Brazilian stock market For the sixth day in a row the Brazilian markets continued their downhill trip. The Bovespa, Brazil's stock exchange, had a little bull phase this Thursday morning, October 9, gaining up to 4.5%, but this was before the Dow Jones slump, which ended up dropping 7.3%.

Following the US market debacle, Brazilian stocks went also south closing the day at 37.080 points, 3.92% down. The Ibovespa, the reference for the Brazilian stock market, now has fallen over 25% in the last six days and 41.96% this year.

Thanks to a series of interventions by Brazil's Central Bank, the US dollar, which had been feverishly zooming up in recent days lost some ground closing at 2.187 reais, 4.07 less than the previous day. 

In order to contain the dollar hike the Central Bank held an auction to sell the greenback at 10:35 am. At 12:45 pm the BC went ahead with the swap auction that had been scheduled the previous day.

The Bovespa traded 5.5 billion reais (US$ 2.5 billion) during the Thursday session. The biggest losers were companies linked to the construction sector such as Cyrela and Gafisa, while the Brazilian market's blue chips, mining company Vale and oil multinational Petrobras, lost 3.87% and 3.07% respectively.

On Wednesday, Latin American stocks and currencies fell during another day of volatile trading on fears of a global slowdown. Several central banks had to intervene to cool the demand for US dollars.

Brazil's stock market Ibovespa plunged 5.1% when trading opened, reversed and went into positive territory but then fell again. It was down 1.9% to 39,380. The real meantime lost as much as 10% against the US dollar before climbing back after the central bank sold 1.3 billion in three dollar auctions. It finally stabilized at 2.25 having reached earlier 2.50 to the greenback.

In Mexico, the stock exchange was up nearly two-thirds of a percent but the IPC index finally ended 0.99% down at 20.687. However the peso fell as low as 14 pesos but finally stabilized at 12.25 to the US dollars following the announced that the Central Bank would auction 2.5 billion US dollars in reserves to prop up the struggling currency.

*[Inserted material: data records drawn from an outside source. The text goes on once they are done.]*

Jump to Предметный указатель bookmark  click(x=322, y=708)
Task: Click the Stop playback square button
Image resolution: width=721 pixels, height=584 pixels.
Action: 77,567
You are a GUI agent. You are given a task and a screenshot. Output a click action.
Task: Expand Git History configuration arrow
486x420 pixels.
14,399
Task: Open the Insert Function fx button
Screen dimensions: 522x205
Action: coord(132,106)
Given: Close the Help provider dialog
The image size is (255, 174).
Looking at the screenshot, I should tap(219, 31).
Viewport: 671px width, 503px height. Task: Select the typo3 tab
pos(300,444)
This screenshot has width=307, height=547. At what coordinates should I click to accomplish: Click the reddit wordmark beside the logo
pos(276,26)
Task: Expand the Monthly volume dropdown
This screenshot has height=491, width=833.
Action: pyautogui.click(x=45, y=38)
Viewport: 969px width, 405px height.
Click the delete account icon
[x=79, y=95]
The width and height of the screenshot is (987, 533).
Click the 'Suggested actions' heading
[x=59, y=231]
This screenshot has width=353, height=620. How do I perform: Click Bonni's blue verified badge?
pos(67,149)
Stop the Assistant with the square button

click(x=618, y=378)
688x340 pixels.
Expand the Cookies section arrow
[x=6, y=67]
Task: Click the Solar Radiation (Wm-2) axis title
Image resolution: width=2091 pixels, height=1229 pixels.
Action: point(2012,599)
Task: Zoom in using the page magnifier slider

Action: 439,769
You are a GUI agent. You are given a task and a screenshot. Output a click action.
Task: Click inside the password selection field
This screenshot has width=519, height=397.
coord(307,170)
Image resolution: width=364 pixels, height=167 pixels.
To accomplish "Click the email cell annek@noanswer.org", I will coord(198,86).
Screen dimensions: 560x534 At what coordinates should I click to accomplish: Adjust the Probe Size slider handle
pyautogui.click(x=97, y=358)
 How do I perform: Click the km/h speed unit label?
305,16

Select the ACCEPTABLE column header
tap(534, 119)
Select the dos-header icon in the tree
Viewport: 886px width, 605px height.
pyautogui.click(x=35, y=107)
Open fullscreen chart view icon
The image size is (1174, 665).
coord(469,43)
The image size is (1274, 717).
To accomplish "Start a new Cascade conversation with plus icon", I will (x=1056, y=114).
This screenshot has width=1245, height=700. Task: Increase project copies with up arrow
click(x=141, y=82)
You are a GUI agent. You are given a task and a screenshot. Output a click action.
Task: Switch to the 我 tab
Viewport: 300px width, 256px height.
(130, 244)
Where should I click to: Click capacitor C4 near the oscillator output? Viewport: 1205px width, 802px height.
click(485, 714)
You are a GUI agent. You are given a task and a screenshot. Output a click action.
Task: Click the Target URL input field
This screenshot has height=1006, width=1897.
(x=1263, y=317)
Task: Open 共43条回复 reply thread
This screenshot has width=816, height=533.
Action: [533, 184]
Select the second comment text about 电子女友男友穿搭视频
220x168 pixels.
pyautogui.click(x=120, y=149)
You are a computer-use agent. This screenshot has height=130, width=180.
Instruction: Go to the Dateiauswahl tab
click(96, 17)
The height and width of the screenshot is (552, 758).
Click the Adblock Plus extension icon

The first day absorbed almost a billion US dollars, and the rest will be auctioned Thursday, but officials said that 400 million US dollars will be available on a daily basis.

Chile's IPSA fell 4,54% to 2.238,66 points and IGPA index lost 3,88% to 10.964,60. In the last five trading days IPSA has lost 21% totaling 26.6% in 2008.

Argentina's Merval index ended 1.82% down, with a loss of 15.35% in five trading days. The Merval stood at the end of the day at 1.359,27, the lowest since April 2005. The Argentine peso lost a couple of cents to the US dollar with modest intervention from the central bank.

Analysts say the market volatility could devastate Latin America's commodities-based economies. Chile's Codelco is the world's largest copper producer. Peru is the world's largest silver producer and a major supplier of copper, zinc and gold.

Brazil, with the region's largest economy, has been hit hardest because its equities were pumped up the most in recent years by foreign investment. Now foreign investors are dumping emerging market positions to reduce their risks.